- **EXERCISE DESCRIPTION**
Look for the line containing "Reload the page" in the entries below, then print that line and all that follow it exactly.

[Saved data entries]
>>

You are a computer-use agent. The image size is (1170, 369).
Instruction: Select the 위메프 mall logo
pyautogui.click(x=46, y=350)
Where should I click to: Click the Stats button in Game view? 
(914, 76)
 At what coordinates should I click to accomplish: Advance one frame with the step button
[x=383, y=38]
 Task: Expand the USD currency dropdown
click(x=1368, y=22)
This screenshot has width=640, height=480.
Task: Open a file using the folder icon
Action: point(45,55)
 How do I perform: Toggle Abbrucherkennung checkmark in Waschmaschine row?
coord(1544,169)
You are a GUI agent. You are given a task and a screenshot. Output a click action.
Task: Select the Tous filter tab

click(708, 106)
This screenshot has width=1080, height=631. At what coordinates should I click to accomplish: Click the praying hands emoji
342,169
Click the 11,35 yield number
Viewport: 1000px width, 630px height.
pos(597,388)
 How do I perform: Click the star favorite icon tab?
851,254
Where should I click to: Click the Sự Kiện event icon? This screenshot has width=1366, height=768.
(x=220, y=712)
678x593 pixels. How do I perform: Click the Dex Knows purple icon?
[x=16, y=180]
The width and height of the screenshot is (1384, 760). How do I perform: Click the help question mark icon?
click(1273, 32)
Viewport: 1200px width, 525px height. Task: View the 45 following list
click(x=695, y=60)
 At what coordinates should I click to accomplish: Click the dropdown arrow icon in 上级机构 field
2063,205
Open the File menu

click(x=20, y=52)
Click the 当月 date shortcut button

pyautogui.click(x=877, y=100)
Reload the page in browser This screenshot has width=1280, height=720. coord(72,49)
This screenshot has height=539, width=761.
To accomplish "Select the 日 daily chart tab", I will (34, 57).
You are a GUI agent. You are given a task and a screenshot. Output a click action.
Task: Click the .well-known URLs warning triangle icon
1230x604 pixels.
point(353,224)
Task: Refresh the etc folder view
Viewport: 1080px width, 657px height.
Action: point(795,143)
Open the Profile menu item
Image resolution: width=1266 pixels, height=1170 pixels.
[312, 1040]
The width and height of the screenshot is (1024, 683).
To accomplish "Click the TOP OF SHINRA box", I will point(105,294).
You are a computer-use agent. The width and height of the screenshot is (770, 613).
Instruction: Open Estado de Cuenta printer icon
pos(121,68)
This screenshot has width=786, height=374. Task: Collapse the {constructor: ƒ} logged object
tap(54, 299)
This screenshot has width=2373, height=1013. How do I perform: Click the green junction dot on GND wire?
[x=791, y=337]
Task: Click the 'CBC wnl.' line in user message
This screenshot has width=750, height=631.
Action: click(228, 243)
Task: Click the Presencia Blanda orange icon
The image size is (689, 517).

<<

- **WRITTEN SOLUTION**
Reload the page in browser This screenshot has width=1280, height=720. coord(72,49)
This screenshot has height=539, width=761.
To accomplish "Select the 日 daily chart tab", I will (34, 57).
You are a GUI agent. You are given a task and a screenshot. Output a click action.
Task: Click the .well-known URLs warning triangle icon
1230x604 pixels.
point(353,224)
Task: Refresh the etc folder view
Viewport: 1080px width, 657px height.
Action: point(795,143)
Open the Profile menu item
Image resolution: width=1266 pixels, height=1170 pixels.
[312, 1040]
The width and height of the screenshot is (1024, 683).
To accomplish "Click the TOP OF SHINRA box", I will point(105,294).
You are a computer-use agent. The width and height of the screenshot is (770, 613).
Instruction: Open Estado de Cuenta printer icon
pos(121,68)
This screenshot has width=786, height=374. Task: Collapse the {constructor: ƒ} logged object
tap(54, 299)
This screenshot has width=2373, height=1013. How do I perform: Click the green junction dot on GND wire?
[x=791, y=337]
Task: Click the 'CBC wnl.' line in user message
This screenshot has width=750, height=631.
Action: click(228, 243)
Task: Click the Presencia Blanda orange icon
The image size is (689, 517).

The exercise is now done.